A vida de Mehran Karimi Nasseri
Nasseri nasceu no Irão e mudou-se para o Reino Unido na década de 1970 para frequentar o ensino superior. Durante um período de instabilidade política no seu país, participou em protestos estudantis e afirmou ter sido detido e torturado pelas autoridades iranianas. O Alto Comissariado das Nações Unidas para os Refugiados concedeu-lhe estatuto de refugiado, permitindo-lhe circular na Europa.
Em 1988, enquanto viajava entre Londres e Paris, perdeu — ou enviou por correio, segundo versões não confirmadas — os documentos que comprovavam a sua identidade e o estatuto de proteção internacional.

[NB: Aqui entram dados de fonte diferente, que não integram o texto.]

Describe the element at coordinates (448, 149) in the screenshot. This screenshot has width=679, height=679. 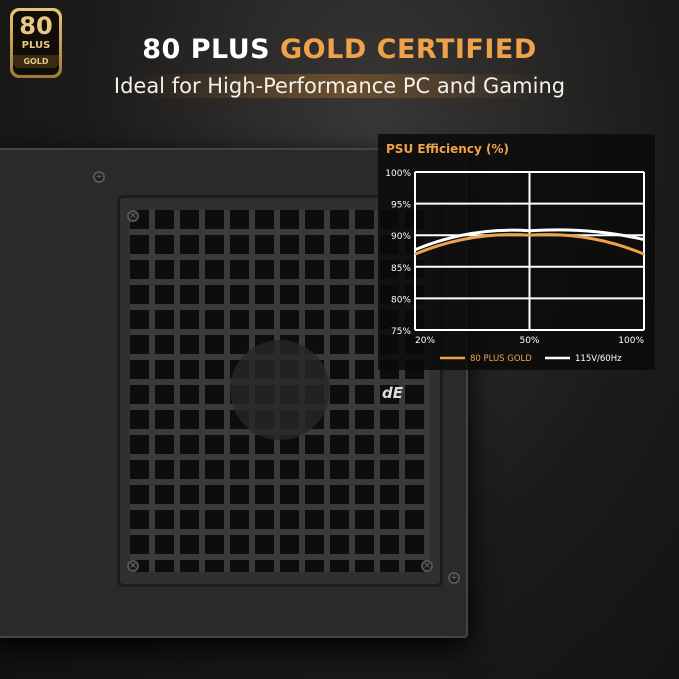
I see `chart-title: PSU Efficiency (%)` at that location.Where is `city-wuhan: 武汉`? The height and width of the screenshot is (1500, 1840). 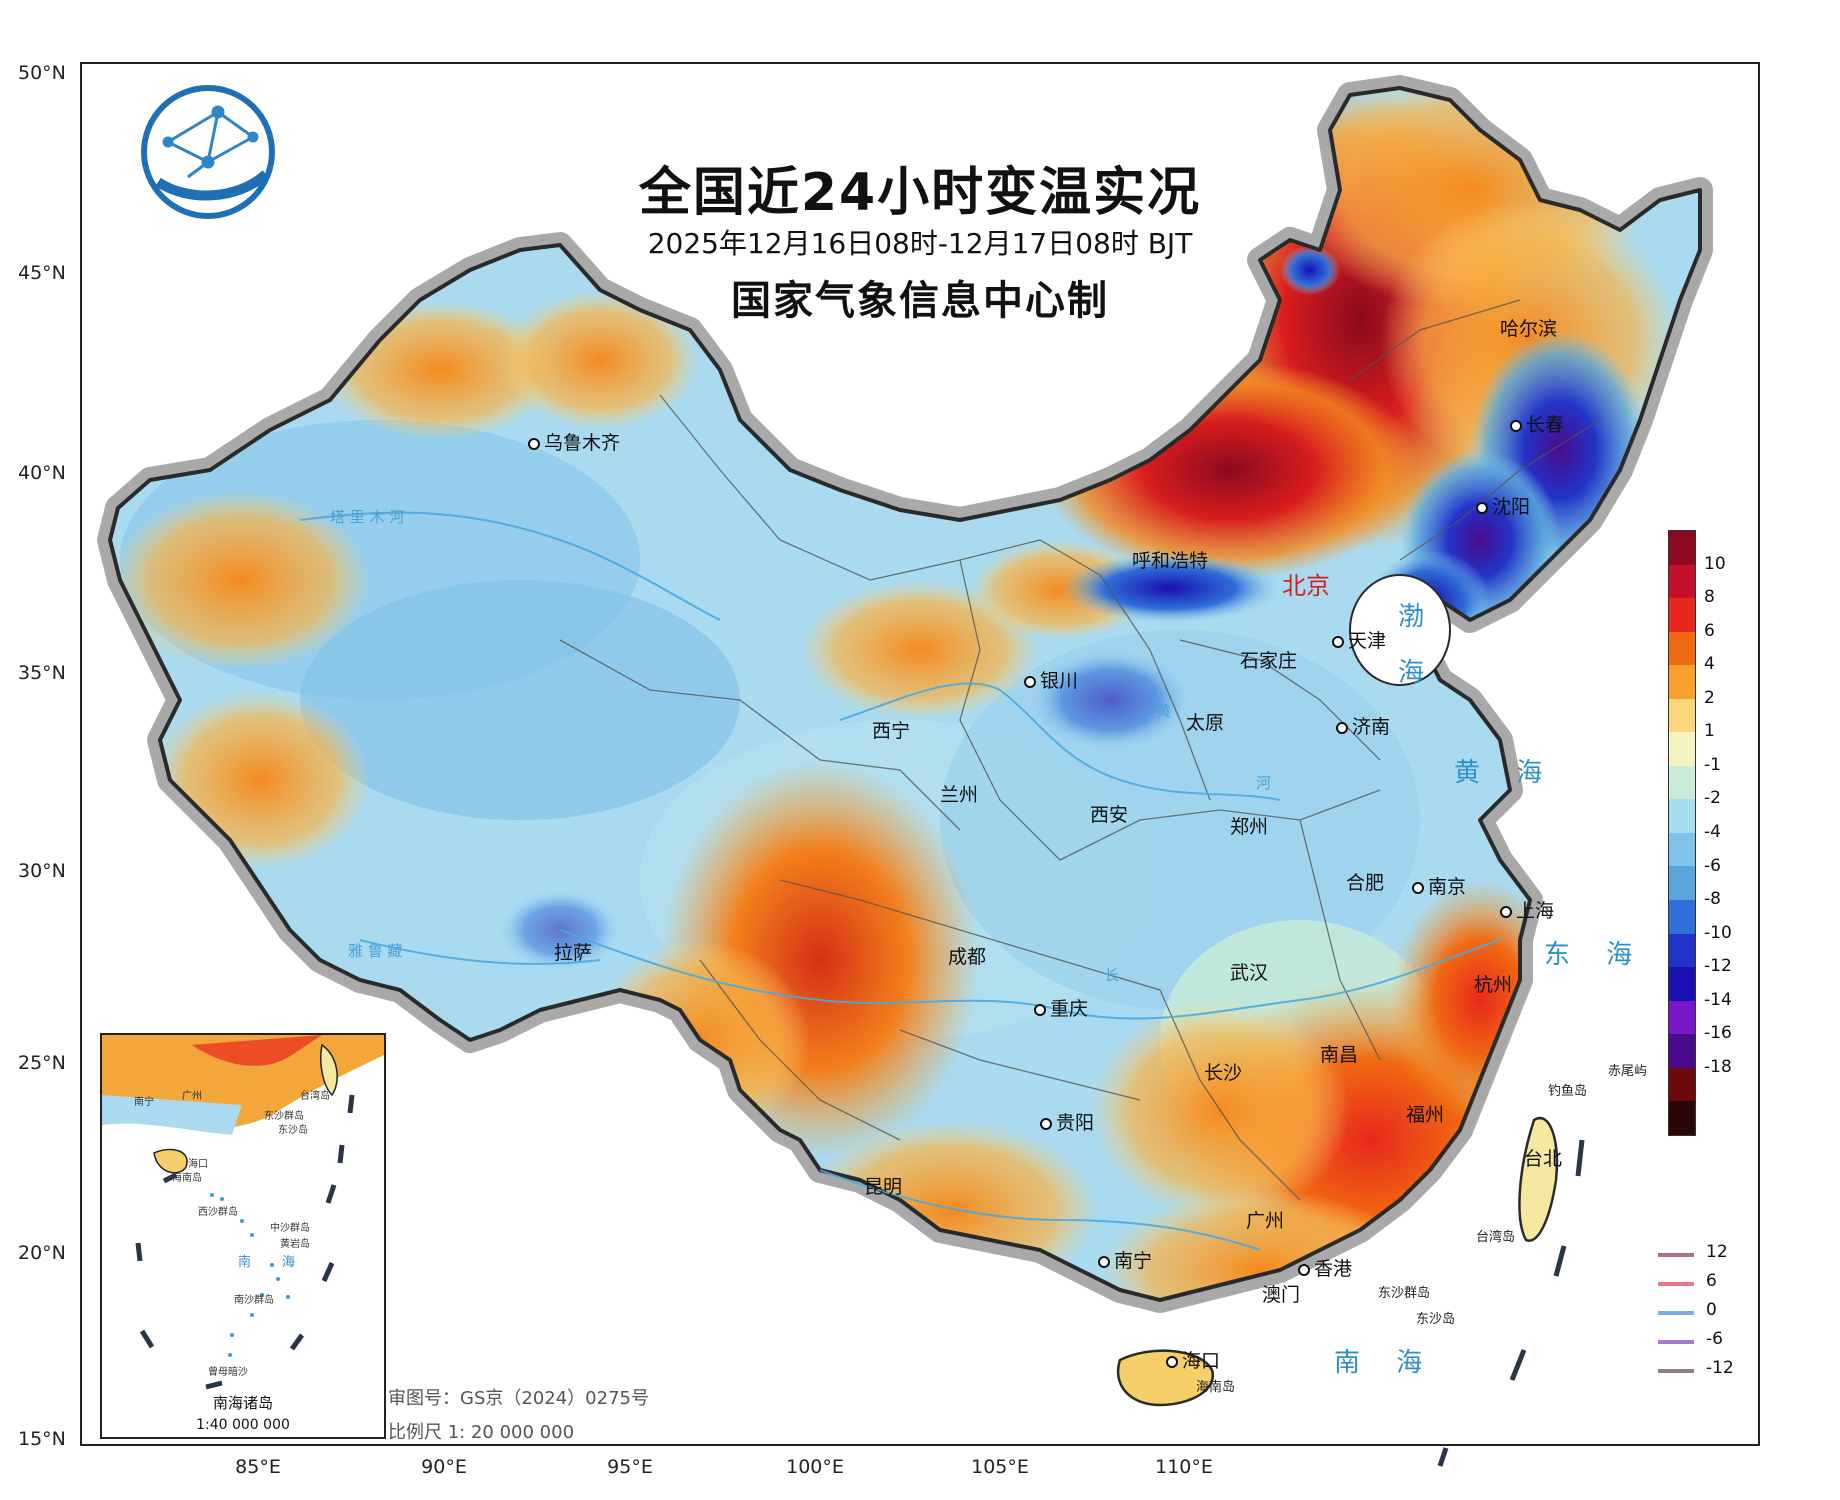
city-wuhan: 武汉 is located at coordinates (1249, 972).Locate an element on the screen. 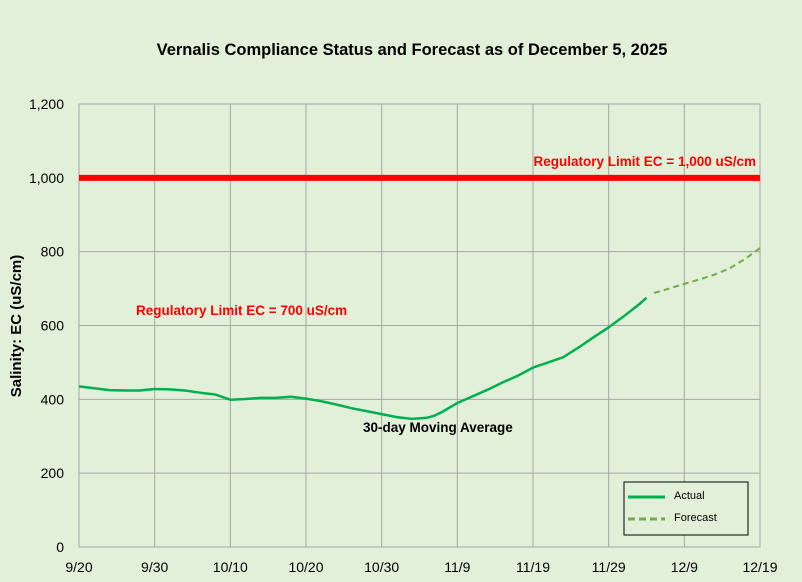 This screenshot has width=802, height=582. y-axis-ticks: 0 200 400 600 800 1,000 1,200 is located at coordinates (46, 326).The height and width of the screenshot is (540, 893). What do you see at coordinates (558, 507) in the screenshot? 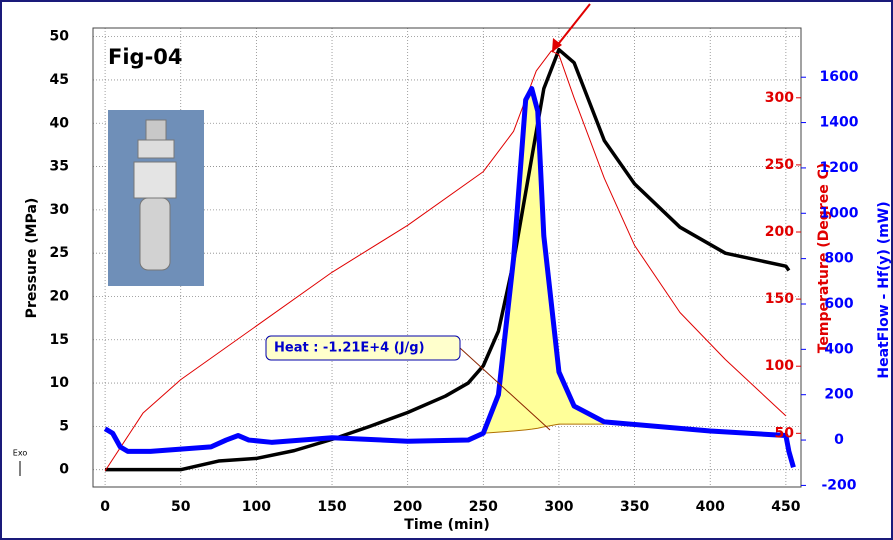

Sem passaporte válido e sem país que o reconhecesse, tornou-se apátrida e viu-se obrigado a permanecer no terminal de partidas do aeroporto francês.
Conhecido entre funcionários e passageiros como “Sir Alfred”, o iraniano adaptou-se às rotinas do edifício: tomava banho nas instalações públicas, dormia em bancos de espera e alimentava-se graças a vales de refeição oferecidos pelos trabalhadores. A situação prolongou-se durante 18 anos, transformando-o numa figura simbólica do Charles de Gaulle.
O seu percurso foi relatado no livro The Terminal Man, publicado em 2004 em coautoria com o escritor Andrew Donkin, e atraiu atenção de vários meios de comunicação internacionais.
Diferenças entre realidade e cinema
Embora o filme de Spielberg recorra aos elementos essenciais — um viajante preso num aeroporto devido a problemas diplomáticos —, a produção opta por uma abordagem mais leve e fictícia. No ecrã, Viktor Navorski (Tom Hanks) é oriundo de uma nação imaginária da Europa de Leste e fica retido em Nova Iorque quando um golpe de Estado torna o passaporte inválido. A versão cinematográfica introduz humor e romance, afastando-se dos contornos burocráticos e das questões de direitos humanos presentes na história original.
Documentos consultados pelo The Guardian revelam ainda incoerências na narrativa pública de Nasseri: não existem registos formais de expulsão do Irão e persistem dúvidas sobre o extravio dos papéis que o identificavam. Sabe-se, contudo, que recebeu apoio de um advogado de direitos humanos e chegou a habitar um abrigo em Paris antes de regressar voluntariamente ao aeroporto.
Em 2022, Nasseri voltou a instalar-se na mesma zona do Charles de Gaulle onde vivera nos anos anteriores. Meses depois, morreu vítima de ataque cardíaco, encerrando um capítulo que levantou debates sobre estatuto de refugiado, apatridia e limitações dos sistemas de controlo de fronteiras.
Onde ver “O Terminal”
Quase duas décadas após a estreia, a longa-metragem continua disponível em plataformas de streaming. O catálogo português da Netflix inclui o título, oferecendo aos subscritores a oportunidade de revisitar a interpretação de Tom Hanks. Em alternativa, o filme pode ser visto no serviço gratuito Mercado Play, mediante registo prévio.
A distância entre realidade e ficção não diminui o interesse pelo percurso de Mehran Karimi Nasseri, cuja experiência contribuiu para expor fragilidades legais enfrentadas por quem perde documentos ou nacionalidade. O Terminal, ao transformar a saga num enredo acessível ao grande público, manteve viva a discussão sobre mobilidade global e proteção de refugiados.